REQUIRED ACTIONS >>
**1)** In the QCA placement text, which clocking scheme provides a defined data flow?
**2)** Please rewrite everything in the QCA placement text from "- We will use" down to "is explained later.", substituting "helper" for "auxiliary".

PROVIDED PASSAGE >>
This restriction does not need to hold for wires because they can be of arbitrary length by concatenating numerous wire elements. Nonetheless, it is necessary to enforce that each clock zone is allowed to be occupied at most by either one wire or one operation. To enforce this, we provide another constraint which looks similar to the first one, but is formulated from the perspective of the QCA grid, i. e. for all clock zones, we allow at most one of the operation or wire variables to be set to true:

$$
\begin{equation*}
\bigwedge_{c \in \mathcal{C}}\left(\sum_{o \in \mathcal{O}} g_{c}^{o}+\sum_{w \in \mathcal{W}} g_{c}^{w}\right) \leq 1 \tag{2}
\end{equation*}
$$

So far, elements from the netlist can be placed onto the grid, but the interconnections as defined by the netlist are not respected yet. Here, we are faced with two levels: the adjacency relation on the netlist and the adjacency relation on the QCA grid. Both have to match. To formulate this, we introduce the following definitions and notations:

- The USE clocking scheme provides a defined data flow which can be expressed by an adjacency function $\alpha_{\mathcal{C}}: \mathcal{C} \rightarrow 2^{\mathcal{C}}$ which returns the set of successor clock zones for a given clock zone. Vice versa, we define an inverse adjacency function $\hat{\alpha}_{\mathcal{C}}: \mathcal{C} \rightarrow 2^{\mathcal{C}}$ which returns the set of predecessor clock zones. Similar definitions are available on the netlist, i.e. $\alpha_{\mathcal{O}}$ and $\hat{\alpha}_{\mathcal{O}}$, respectively.
- We use the notation $w_{o_{1}, o_{2}}$ to refer to the wire connecting operation $o_{1}$ and $o_{2}$ in the netlist.
- We will use auxiliary variables $i_{c, c^{\prime}}$ modeling interconnections between two clock zones on the QCA grid. Their exact meaning is explained later.

We now express the adjacency by two constraints: The constraint $C_{3}$ considers the case that an operation has been placed onto some clock zone, and the other constraint $C_{4}$ considers the case that a wire segment has been placed onto some clock zone.

More precisely, for $C_{3}$ we formalize that the placed operation is either followed by the connected operation directly (so the wire has been skipped) or by a wire segment. In contrast, $C_{4}$ states that each segment of a wire is followed by another wire segment or the connected operation as given by the netlist.

Please note, both constraints $C_{3}$ and $C_{4}$ follow the same scheme: if some operation $o$ or some wire $w$ has been placed on clock zone $c$, it is implied that some of the adjacent clock zones must be assigned to an adjacent successive operation/wire of the netlist. The corresponding case describing the corresponding predecessor relation is ensured using the inverse adjacency functions.

LISTED RECORDS >>
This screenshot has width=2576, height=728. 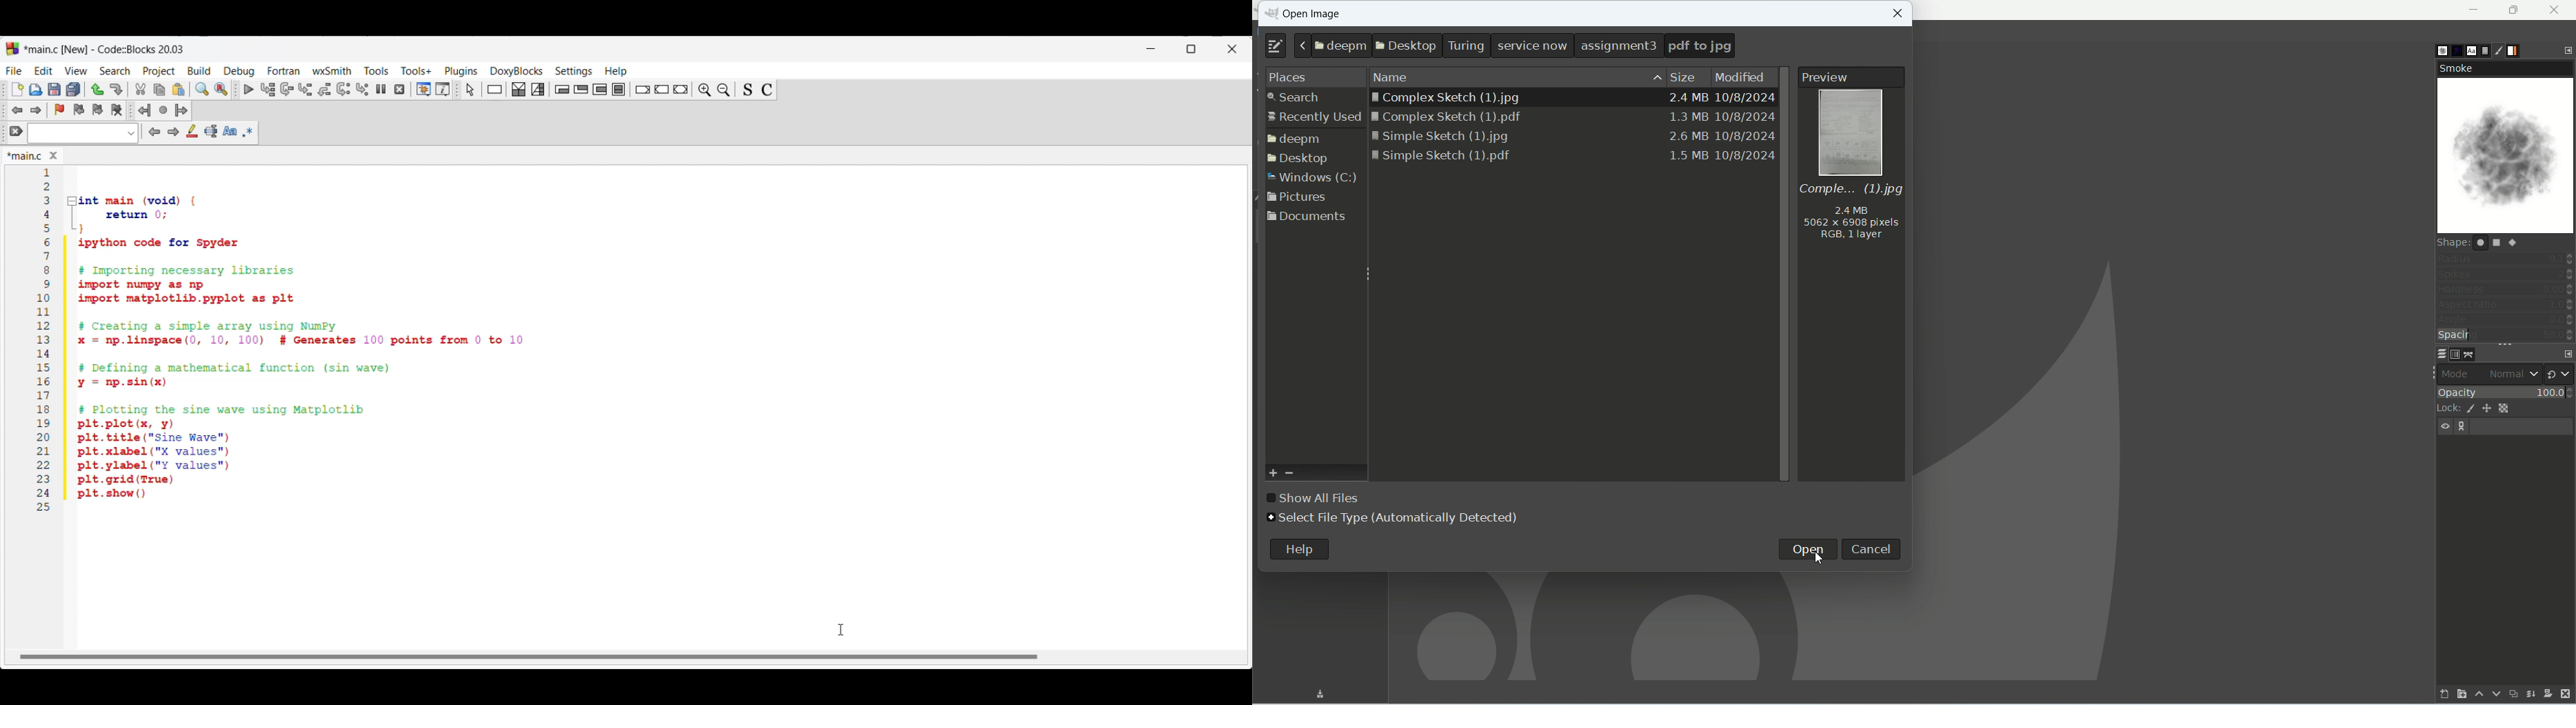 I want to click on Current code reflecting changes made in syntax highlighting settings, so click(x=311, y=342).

---

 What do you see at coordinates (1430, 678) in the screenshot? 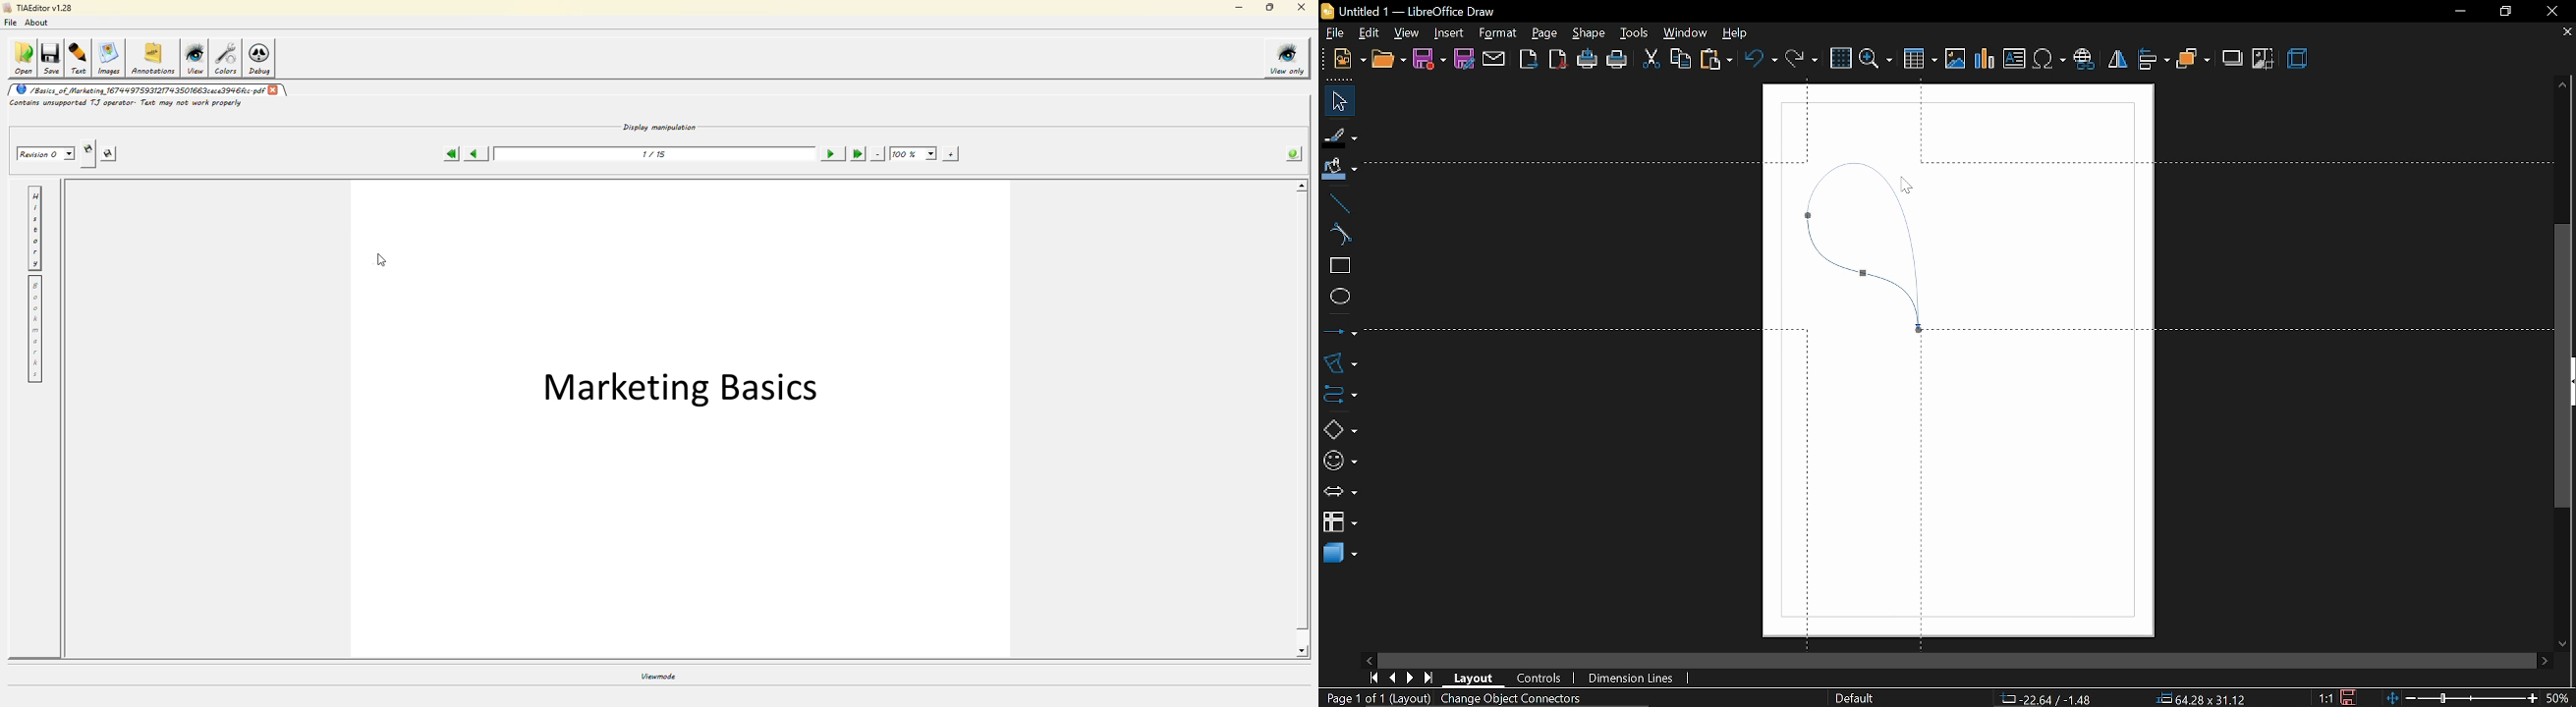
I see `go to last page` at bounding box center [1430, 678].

FINAL ANSWERS >>
**1)** The USE clocking scheme.

**2)**
- We will use helper variables $i_{c, c^{\prime}}$ modeling interconnections between two clock zones on the QCA grid. Their exact meaning is explained later.